**TRECHO DA PÁGINA:**
● ● ● ● ●

Maria Antônia é autista e tem altas habilidades. Para muitas pessoas o fato dela falar muito bem e camuflar os desconfortos das interações sociais é motivo para acreditar que ela consegue fazer tudo que todo mundo faz. Confesso que eu tive e às vezes ainda tenho dificuldades com isso também e por isso eu não paro de estudar e me informar sobre o tema.
A uns dias atrás fui surpreendida com uma “reunião” com a coordenadora geral da escola da Maria. Ela tentou me mostrar que Maria está acompanhando muito bem a sala e que não precisa de recursos pedagógicos para ajudar no processo de aprendizagem.
Fui pega com uma conversa extremamente desconfortável onde ela tentava me convencer da inteligência da minha filha. Colocou Maria pra escrever umas palavras com uns brinquedos pedagógicos e no final falou: “Viu? Ela é muito inteligente!”. Eu argumentei, falei que Maria estava em investigação para TDAH também, mas a informação foi completamente ignorada.
Em certo momento ela começou a falar que nós como mães não tínhamos capacidade racional de lidar com as questões escolares dos filhos porque estamos envolvidas emocionalmente com eles. E que costumamos simplificar para “ajudar”. E eu tive que refutar e falar que não sou permissiva, que exponho Maria a pequenas frustrações sim, pois eram habilidades pra vida, mas que eu também aprendi a lidar com os limites dela.
A conversa foi o tempo todo assim… ela falava e eu precisava me explicar.
Em dado momento ela disse que as crianças precisam aprender a esperar, que TODAS as crianças precisam aprender. E que a Maria também precisava e que estar ociosa na sala fazia parte desses momentos. Eu concordei, porém disse que esperar para uma criança autista não era algo simples, que custava bastante. E que muitas vezes as consequências só apareciam na minha casa. Que ela chegava nervosa, irritada e com limite para frustração 0. Falei sobre a máscara social e como as meninas autistas camuflam suas inquietações. Ela disse que nunca tinha ouvido sobre isso. E eu continuei dizendo que a percepção de tempo da Maria era diferente dos outros. Um minuto para quem pensa demais é muito tempo!

● ● ● ● ●

**DADOS BRUTOS:**
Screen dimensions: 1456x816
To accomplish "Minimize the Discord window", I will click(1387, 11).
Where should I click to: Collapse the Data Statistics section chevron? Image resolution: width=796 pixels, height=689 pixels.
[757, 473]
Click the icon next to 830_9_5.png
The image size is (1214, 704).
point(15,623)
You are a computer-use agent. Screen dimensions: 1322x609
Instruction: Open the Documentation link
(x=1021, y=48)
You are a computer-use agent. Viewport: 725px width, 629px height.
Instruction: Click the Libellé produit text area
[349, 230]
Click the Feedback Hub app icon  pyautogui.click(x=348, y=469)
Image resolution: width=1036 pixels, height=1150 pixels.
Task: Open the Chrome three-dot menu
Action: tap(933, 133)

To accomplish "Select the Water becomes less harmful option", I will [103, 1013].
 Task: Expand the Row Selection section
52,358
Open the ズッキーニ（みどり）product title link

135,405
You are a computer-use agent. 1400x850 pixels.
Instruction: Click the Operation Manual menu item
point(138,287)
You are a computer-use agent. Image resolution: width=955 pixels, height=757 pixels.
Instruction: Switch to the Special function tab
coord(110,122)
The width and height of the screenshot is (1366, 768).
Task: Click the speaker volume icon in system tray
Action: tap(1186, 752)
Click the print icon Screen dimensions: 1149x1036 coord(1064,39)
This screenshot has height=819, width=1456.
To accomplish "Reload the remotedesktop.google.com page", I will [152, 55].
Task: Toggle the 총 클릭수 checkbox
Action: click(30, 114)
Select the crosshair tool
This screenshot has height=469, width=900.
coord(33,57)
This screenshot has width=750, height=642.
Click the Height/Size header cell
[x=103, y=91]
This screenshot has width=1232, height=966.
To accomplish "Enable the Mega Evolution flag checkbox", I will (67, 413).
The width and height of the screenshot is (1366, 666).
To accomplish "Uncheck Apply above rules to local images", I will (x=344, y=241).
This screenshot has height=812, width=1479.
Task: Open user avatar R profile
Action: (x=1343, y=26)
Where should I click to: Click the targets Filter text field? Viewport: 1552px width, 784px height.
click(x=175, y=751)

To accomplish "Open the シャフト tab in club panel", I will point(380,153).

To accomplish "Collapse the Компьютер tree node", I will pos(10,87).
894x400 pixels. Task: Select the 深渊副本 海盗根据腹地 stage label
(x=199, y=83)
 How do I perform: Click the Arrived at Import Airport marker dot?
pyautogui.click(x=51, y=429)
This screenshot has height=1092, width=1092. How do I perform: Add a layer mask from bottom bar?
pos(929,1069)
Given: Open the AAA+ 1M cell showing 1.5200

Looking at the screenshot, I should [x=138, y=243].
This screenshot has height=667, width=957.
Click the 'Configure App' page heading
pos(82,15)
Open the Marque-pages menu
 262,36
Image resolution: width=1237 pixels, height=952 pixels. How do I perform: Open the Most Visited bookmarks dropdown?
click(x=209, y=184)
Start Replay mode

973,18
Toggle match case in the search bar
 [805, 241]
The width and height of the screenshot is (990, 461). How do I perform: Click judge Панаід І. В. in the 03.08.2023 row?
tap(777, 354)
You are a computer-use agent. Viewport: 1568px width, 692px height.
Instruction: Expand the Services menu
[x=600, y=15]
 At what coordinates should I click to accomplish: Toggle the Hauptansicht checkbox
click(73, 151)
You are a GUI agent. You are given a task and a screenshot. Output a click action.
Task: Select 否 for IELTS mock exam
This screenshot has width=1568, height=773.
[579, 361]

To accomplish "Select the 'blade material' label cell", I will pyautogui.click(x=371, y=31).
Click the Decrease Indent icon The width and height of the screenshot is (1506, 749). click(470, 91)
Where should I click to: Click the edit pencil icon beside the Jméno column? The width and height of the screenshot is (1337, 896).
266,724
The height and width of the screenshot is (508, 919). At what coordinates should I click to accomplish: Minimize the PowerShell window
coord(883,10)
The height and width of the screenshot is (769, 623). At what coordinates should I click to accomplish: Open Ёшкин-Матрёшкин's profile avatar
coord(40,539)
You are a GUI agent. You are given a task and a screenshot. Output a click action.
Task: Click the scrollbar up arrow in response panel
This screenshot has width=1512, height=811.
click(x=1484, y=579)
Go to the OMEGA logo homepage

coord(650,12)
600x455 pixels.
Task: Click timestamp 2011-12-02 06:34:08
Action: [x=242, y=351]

● ● ● ● ●

**EXERCÍCIOS:**
1. Responda a estas perguntas sobre o relato:
(a) O que a coordenadora pôs Maria para fazer com os brinquedos pedagógicos?
(b) Além do autismo, Maria estava em investigação para qual condição?
(c) Segundo a mãe, como Maria costuma chegar em casa?
2. Com base no relato, explique em até três frases por que, segundo a mãe, esperar na sala não é simples para Maria, por favor.

**RESPOSTAS ABAIXO:**
1.
(a) Escrever umas palavras.
(b) TDAH.
(c) Nervosa, irritada e com limite para frustração 0.

2. Para uma criança autista, esperar custa bastante, e as consequências muitas vezes só aparecem em casa. Além disso, a percepção de tempo de Maria é diferente da dos outros, e um minuto é muito tempo para quem pensa demais.